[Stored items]
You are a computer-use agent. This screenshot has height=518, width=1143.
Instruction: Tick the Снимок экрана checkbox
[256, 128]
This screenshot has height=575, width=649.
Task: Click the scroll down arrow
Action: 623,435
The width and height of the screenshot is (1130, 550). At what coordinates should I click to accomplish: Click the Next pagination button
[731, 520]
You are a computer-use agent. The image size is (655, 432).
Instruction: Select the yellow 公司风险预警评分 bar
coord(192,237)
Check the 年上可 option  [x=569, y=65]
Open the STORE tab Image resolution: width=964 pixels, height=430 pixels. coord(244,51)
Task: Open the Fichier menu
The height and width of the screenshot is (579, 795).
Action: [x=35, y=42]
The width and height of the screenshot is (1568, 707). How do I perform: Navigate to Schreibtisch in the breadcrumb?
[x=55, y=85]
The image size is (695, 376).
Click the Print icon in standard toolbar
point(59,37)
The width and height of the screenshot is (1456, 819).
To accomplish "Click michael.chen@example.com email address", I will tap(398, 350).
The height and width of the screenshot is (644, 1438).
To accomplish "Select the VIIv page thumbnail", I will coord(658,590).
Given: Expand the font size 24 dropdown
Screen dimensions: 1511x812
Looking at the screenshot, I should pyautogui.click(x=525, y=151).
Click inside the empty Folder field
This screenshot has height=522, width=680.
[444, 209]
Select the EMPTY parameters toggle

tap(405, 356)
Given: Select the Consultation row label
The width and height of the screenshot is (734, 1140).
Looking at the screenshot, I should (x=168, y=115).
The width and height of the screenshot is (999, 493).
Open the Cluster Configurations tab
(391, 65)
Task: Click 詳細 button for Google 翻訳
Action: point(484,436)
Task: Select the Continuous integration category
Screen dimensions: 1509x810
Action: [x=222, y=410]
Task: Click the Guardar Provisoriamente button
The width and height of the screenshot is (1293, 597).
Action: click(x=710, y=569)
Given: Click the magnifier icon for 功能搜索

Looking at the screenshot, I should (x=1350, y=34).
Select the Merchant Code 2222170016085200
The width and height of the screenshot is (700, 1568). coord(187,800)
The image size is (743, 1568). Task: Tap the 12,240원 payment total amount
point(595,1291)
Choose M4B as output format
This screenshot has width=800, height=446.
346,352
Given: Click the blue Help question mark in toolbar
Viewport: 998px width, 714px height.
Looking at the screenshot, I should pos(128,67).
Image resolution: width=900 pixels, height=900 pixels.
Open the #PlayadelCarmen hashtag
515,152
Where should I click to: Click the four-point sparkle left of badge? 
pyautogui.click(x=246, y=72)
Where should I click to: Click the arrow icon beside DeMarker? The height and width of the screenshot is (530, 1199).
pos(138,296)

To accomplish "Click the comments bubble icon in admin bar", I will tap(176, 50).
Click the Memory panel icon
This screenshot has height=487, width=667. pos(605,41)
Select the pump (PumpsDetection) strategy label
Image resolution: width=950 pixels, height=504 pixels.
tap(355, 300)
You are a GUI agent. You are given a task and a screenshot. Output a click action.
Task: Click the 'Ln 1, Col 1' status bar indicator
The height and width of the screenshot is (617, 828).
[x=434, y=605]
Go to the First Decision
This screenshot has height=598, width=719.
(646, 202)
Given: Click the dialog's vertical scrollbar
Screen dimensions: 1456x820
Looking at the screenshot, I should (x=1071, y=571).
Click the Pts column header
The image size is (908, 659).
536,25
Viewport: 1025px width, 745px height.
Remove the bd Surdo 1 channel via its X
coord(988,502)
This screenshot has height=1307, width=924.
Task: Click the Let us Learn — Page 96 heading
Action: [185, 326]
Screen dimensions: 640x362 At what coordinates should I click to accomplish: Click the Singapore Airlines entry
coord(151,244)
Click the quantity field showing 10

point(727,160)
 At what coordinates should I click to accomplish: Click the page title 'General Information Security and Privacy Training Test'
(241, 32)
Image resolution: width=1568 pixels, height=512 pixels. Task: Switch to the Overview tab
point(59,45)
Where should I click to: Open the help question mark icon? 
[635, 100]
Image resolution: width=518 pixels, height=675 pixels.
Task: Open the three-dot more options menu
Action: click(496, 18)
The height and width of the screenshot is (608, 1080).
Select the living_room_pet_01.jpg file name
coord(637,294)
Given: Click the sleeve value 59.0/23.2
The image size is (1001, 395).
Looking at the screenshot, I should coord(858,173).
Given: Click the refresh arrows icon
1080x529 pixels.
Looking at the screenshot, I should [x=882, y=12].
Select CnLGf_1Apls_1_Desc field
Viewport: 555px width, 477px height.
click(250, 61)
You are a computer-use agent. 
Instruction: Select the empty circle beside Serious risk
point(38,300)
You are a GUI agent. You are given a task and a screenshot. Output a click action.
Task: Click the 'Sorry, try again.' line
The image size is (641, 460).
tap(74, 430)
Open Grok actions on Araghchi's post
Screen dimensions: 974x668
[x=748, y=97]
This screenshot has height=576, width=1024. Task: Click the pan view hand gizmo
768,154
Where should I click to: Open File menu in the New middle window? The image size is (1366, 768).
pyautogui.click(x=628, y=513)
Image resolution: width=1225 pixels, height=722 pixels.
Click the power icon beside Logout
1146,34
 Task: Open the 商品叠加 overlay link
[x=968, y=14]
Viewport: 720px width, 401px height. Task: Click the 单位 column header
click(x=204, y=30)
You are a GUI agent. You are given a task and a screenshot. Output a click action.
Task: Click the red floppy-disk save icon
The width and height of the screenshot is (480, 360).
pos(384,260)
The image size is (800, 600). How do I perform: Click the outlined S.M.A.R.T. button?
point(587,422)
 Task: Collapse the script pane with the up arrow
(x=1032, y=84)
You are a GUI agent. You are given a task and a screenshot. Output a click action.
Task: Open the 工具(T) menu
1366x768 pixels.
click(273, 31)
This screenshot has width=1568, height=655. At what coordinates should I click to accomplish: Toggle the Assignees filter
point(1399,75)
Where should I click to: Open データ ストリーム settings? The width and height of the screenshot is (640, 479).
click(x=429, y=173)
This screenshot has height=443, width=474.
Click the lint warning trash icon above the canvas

Your goal >> Nothing in the records should be left out; write all of them out again exactly.

Answer for this exercise >>
You are a computer-use agent. This screenshot has height=518, width=1143.
Instruction: Tick the Снимок экрана checkbox
[256, 128]
This screenshot has height=575, width=649.
Task: Click the scroll down arrow
Action: 623,435
The width and height of the screenshot is (1130, 550). At what coordinates should I click to accomplish: Click the Next pagination button
[731, 520]
You are a computer-use agent. The image size is (655, 432).
Instruction: Select the yellow 公司风险预警评分 bar
coord(192,237)
Check the 年上可 option  [x=569, y=65]
Open the STORE tab Image resolution: width=964 pixels, height=430 pixels. coord(244,51)
Task: Open the Fichier menu
The height and width of the screenshot is (579, 795).
Action: [x=35, y=42]
The width and height of the screenshot is (1568, 707). How do I perform: Navigate to Schreibtisch in the breadcrumb?
[x=55, y=85]
The image size is (695, 376).
Click the Print icon in standard toolbar
point(59,37)
The width and height of the screenshot is (1456, 819).
To accomplish "Click michael.chen@example.com email address", I will tap(398, 350).
The height and width of the screenshot is (644, 1438).
To accomplish "Select the VIIv page thumbnail", I will coord(658,590).
Given: Expand the font size 24 dropdown
Screen dimensions: 1511x812
Looking at the screenshot, I should pyautogui.click(x=525, y=151).
Click inside the empty Folder field
This screenshot has height=522, width=680.
[444, 209]
Select the EMPTY parameters toggle

tap(405, 356)
Given: Select the Consultation row label
The width and height of the screenshot is (734, 1140).
Looking at the screenshot, I should (x=168, y=115).
The width and height of the screenshot is (999, 493).
Open the Cluster Configurations tab
(391, 65)
Task: Click 詳細 button for Google 翻訳
Action: point(484,436)
Task: Select the Continuous integration category
Screen dimensions: 1509x810
Action: [x=222, y=410]
Task: Click the Guardar Provisoriamente button
The width and height of the screenshot is (1293, 597).
Action: click(x=710, y=569)
Given: Click the magnifier icon for 功能搜索

Looking at the screenshot, I should (x=1350, y=34).
Select the Merchant Code 2222170016085200
The width and height of the screenshot is (700, 1568). coord(187,800)
The image size is (743, 1568). Task: Tap the 12,240원 payment total amount
point(595,1291)
Choose M4B as output format
This screenshot has width=800, height=446.
346,352
Given: Click the blue Help question mark in toolbar
Viewport: 998px width, 714px height.
Looking at the screenshot, I should pos(128,67).
Image resolution: width=900 pixels, height=900 pixels.
Open the #PlayadelCarmen hashtag
515,152
Where should I click to: Click the four-point sparkle left of badge? 
pyautogui.click(x=246, y=72)
Where should I click to: Click the arrow icon beside DeMarker? The height and width of the screenshot is (530, 1199).
pos(138,296)

To accomplish "Click the comments bubble icon in admin bar", I will tap(176, 50).
Click the Memory panel icon
This screenshot has height=487, width=667. pos(605,41)
Select the pump (PumpsDetection) strategy label
Image resolution: width=950 pixels, height=504 pixels.
tap(355, 300)
You are a GUI agent. You are given a task and a screenshot. Output a click action.
Task: Click the 'Ln 1, Col 1' status bar indicator
The height and width of the screenshot is (617, 828).
[x=434, y=605]
Go to the First Decision
This screenshot has height=598, width=719.
(646, 202)
Given: Click the dialog's vertical scrollbar
Screen dimensions: 1456x820
Looking at the screenshot, I should (x=1071, y=571).
Click the Pts column header
The image size is (908, 659).
536,25
Viewport: 1025px width, 745px height.
Remove the bd Surdo 1 channel via its X
coord(988,502)
This screenshot has height=1307, width=924.
Task: Click the Let us Learn — Page 96 heading
Action: [185, 326]
Screen dimensions: 640x362 At what coordinates should I click to accomplish: Click the Singapore Airlines entry
coord(151,244)
Click the quantity field showing 10

point(727,160)
 At what coordinates should I click to accomplish: Click the page title 'General Information Security and Privacy Training Test'
(241, 32)
Image resolution: width=1568 pixels, height=512 pixels. Task: Switch to the Overview tab
point(59,45)
Where should I click to: Open the help question mark icon? 
[635, 100]
Image resolution: width=518 pixels, height=675 pixels.
Task: Open the three-dot more options menu
Action: click(496, 18)
The height and width of the screenshot is (608, 1080).
Select the living_room_pet_01.jpg file name
coord(637,294)
Given: Click the sleeve value 59.0/23.2
The image size is (1001, 395).
Looking at the screenshot, I should coord(858,173).
Given: Click the refresh arrows icon
1080x529 pixels.
Looking at the screenshot, I should [x=882, y=12].
Select CnLGf_1Apls_1_Desc field
Viewport: 555px width, 477px height.
click(250, 61)
You are a computer-use agent. 
Instruction: Select the empty circle beside Serious risk
point(38,300)
You are a GUI agent. You are given a task and a screenshot. Output a click action.
Task: Click the 'Sorry, try again.' line
The image size is (641, 460).
tap(74, 430)
Open Grok actions on Araghchi's post
Screen dimensions: 974x668
[x=748, y=97]
This screenshot has height=576, width=1024. Task: Click the pan view hand gizmo
768,154
Where should I click to: Open File menu in the New middle window? The image size is (1366, 768).
pyautogui.click(x=628, y=513)
Image resolution: width=1225 pixels, height=722 pixels.
Click the power icon beside Logout
1146,34
 Task: Open the 商品叠加 overlay link
[x=968, y=14]
Viewport: 720px width, 401px height. Task: Click the 单位 column header
click(x=204, y=30)
You are a GUI agent. You are given a task and a screenshot. Output a click action.
Task: Click the red floppy-disk save icon
The width and height of the screenshot is (480, 360).
pos(384,260)
The image size is (800, 600). How do I perform: Click the outlined S.M.A.R.T. button?
point(587,422)
 Task: Collapse the script pane with the up arrow
(x=1032, y=84)
You are a GUI agent. You are given a task and a screenshot. Output a click action.
Task: Open the 工具(T) menu
1366x768 pixels.
click(273, 31)
This screenshot has width=1568, height=655. At what coordinates should I click to accomplish: Toggle the Assignees filter
point(1399,75)
Where should I click to: Open データ ストリーム settings? The width and height of the screenshot is (640, 479).
click(x=429, y=173)
This screenshot has height=443, width=474.
Click the lint warning trash icon above the canvas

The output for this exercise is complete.